URL: http://arxiv.org/abs/2601.20727v1
Date: Wed, 28 Jan 2026 16:04:33 GMT
Title: Audit Trails for Accountability in Large Language Models
Authors: Victor Ojewale, Harini Suresh, Suresh Venkatasubramanian,
Abstract summary: Large language models (LLMs) are increasingly embedded in consequential decisions across healthcare, finance, employment, and public services.<n>We propose audit trails as a sociotechnical mechanism for continuous accountability.<n>An audit trail is a chronological, tamper-evident, context-rich ledger of lifecycle events and decisions.
Score: 3.750249890675081
License: http://creativecommons.org/licenses/by/4.0/
Abstract: Large language models (LLMs) are increasingly embedded in consequential decisions across healthcare, finance, employment, and public services. Yet accountability remains fragile because process transparency is rarely recorded in a durable and reviewable form. We propose LLM audit trails as a sociotechnical mechanism for continuous accountability.
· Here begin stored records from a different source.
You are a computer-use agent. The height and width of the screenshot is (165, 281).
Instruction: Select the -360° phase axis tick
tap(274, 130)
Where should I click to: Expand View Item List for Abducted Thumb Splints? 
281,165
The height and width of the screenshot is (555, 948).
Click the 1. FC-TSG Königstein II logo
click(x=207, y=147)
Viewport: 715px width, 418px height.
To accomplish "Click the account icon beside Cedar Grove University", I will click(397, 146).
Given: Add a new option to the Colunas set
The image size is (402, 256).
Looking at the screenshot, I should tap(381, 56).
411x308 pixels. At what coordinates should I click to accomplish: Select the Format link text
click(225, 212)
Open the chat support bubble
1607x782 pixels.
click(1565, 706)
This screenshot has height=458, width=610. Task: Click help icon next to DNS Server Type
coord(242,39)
An audit trail is a chronological, tamper-evident, context-rich ledger of lifecycle events and decisions that links technical provenance (models, data, training and evaluation runs, deployments, monitoring) with governance records (approvals, waivers, and attestations), so organizations can reconstruct what changed, when, and who authorized it. This paper contributes: (1) a lifecycle framework that specifies event types, required metadata, and governance rationales; (2) a reference architecture with lightweight emitters, append only audit stores, and an auditor interface supporting cross organizational traceability; and (3) a reusable, open-source Python implementation that instantiates this audit layer in LLM workflows with minimal integration effort. We conclude by discussing limitations and directions for adoption.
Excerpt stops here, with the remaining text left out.